Node.js Dependency Analysis

I have 1000 dependencies in my Node project and I don't know what they're doing... how can I know more?

Google's Node Analysis tool should help!

Many Node.js projects have large package dependency trees with total transitive dependencies numbering in the hundreds, written by many authors. This tool helps developers more easily audit these dependencies through static analysis, with a focus on highlighting instances of I/O and dynamic execution, as well as patterns that obfuscate these instances. We operate under the assumption that a small number of modules exhibit these behaviors, and provide a summary of the dependency tree that not only assists developers in auditing their code, but also allows users to compare the sensitive functionality of third-party code across new installations and dependency upgrades at a glance.

Detected Patterns

• Loading Core I/O Modules

// load http, to make network requests.
require('http');

// load fs, to read/write files.
require('fs');

• Dynamic Arguments to Require

// loads http, but obfuscates the input to require() by computing it at runtime.
require('ht' + 'tp');

// loads fs, but obfuscates the input to require() by assigning it to another variable first.
const myStr = 'fs';
require(myStr);

• Arbitrary Expression Evaluation

// evaluates doBadThings().
eval('doBadThings();');

// creates a function that evaluates doBadThings(), and runs it.
const fn = new Function('return doBadThings();');
fn();

// evaluates doBadThings(), similar to eval (but with a Node API).
vm.runInNewContext('doBadThings();');

• Module-Loading Internals

// uses a function used internally in require() to load https.
Module._load('https');

// overrides the internal function so that require('foo') returns require('http').
const oldLoad = Module._load;
Module = { _load(str) { return str === 'foo' ? oldLoad('http') :oldLoad(str); } }

• Assigning Sensitive Functions to Other Variables

// re-assigns require() to be called somewhere else.
const r = require;
r('https');

// passes require to a function that will invoke it.
Function.prototype.call(require, 'https');

• Accessing Sensitive Functions on global

// indexes into global to get a reference to eval().
global['eval']('doBadThings()');

// Accesses require on global rather than the module-local version.
global.require('https');

• Accessing Environment Variables

// passes the user's NPM_TOKEN env var to doBadThings().
doBadThings(process.env.NPM_TOKEN);

// enumerates thru env vars and passes them to doBadThings.
doBadThings(Object.keys(process['env']).map(k => process['env'][k]));

• Unorthodox Function Calls

// same as `require('http')`.
require.call(null, 'http');

// also same as `require('http')`. (this gets picked up in other detections)
Function.prototype.call(require, 'http');

Distinguishing between Legitimate and Illegitimate Use Cases

Every scenario in the above-listed procedures has legitimate use cases; clearly, simply requiring a module that does I/O is not grounds to condemn it as malicious. Even “attempts” to obfuscate code can be benign; this might result from webpacking/minimization, or be a feature of a module designed to monkeypatch Node APIs for monitoring reasons.
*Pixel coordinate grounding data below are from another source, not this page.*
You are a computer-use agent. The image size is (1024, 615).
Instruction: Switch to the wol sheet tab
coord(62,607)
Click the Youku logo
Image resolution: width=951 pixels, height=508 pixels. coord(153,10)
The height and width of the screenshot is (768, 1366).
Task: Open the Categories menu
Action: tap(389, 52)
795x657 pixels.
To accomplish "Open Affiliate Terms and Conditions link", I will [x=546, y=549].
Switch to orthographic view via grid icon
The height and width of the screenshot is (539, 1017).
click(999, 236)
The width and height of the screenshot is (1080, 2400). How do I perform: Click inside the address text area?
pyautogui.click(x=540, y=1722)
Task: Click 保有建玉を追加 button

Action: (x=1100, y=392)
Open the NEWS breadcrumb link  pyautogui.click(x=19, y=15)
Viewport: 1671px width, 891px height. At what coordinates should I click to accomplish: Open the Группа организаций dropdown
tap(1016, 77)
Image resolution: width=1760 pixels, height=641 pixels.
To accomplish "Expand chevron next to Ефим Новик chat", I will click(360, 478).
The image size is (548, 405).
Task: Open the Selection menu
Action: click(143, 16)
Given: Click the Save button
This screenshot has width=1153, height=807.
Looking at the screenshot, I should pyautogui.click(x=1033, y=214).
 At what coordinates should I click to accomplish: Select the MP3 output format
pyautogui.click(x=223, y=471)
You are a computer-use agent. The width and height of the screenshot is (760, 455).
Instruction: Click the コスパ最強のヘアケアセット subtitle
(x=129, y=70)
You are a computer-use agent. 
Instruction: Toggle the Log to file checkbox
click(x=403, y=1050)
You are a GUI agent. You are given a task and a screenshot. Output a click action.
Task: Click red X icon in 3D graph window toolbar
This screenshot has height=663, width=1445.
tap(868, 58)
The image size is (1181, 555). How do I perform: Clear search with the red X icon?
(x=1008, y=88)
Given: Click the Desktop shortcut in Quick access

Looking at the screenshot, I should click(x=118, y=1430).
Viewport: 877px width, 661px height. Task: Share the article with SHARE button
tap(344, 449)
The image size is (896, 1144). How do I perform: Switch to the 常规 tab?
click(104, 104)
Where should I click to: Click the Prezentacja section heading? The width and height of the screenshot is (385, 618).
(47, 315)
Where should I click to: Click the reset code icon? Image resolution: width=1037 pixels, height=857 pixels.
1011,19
However, it still stands that each module that invokes one of these scenarios should have an articulable reason, and the user should set a higher bar to trust these modules. For example, request is a widely-used and legitimate module that makes http requests, being a convenience wrapper around the http module. Because of this, the author of request bears a responsibility to convince their users that they are putting forth their best effort to protect their publish credentials.

There are a few different ways for users to distinguish between legitimate and illegitimate use cases:

Changes Across Versions

Compare across several versions of a module, or a dependency tree, for changes in detected patterns. This can be done upon the installation of a new module, or just simply upon every installation.

Whitelisting

Maintain a whitelist that allows certain modules to exhibit these patterns. As explained above, this means that we trust certain modules more than others; the hypothesis here (that needs to be tested) is that the number of modules that exhibit legitimate uses of each pattern is low (relative to the total number of modules).

Dynamic Analysis

Run a closely associated dynamic analysis tool during runtime that compares actual behavior of an application with the list of detected patterns, and have it report anomalies.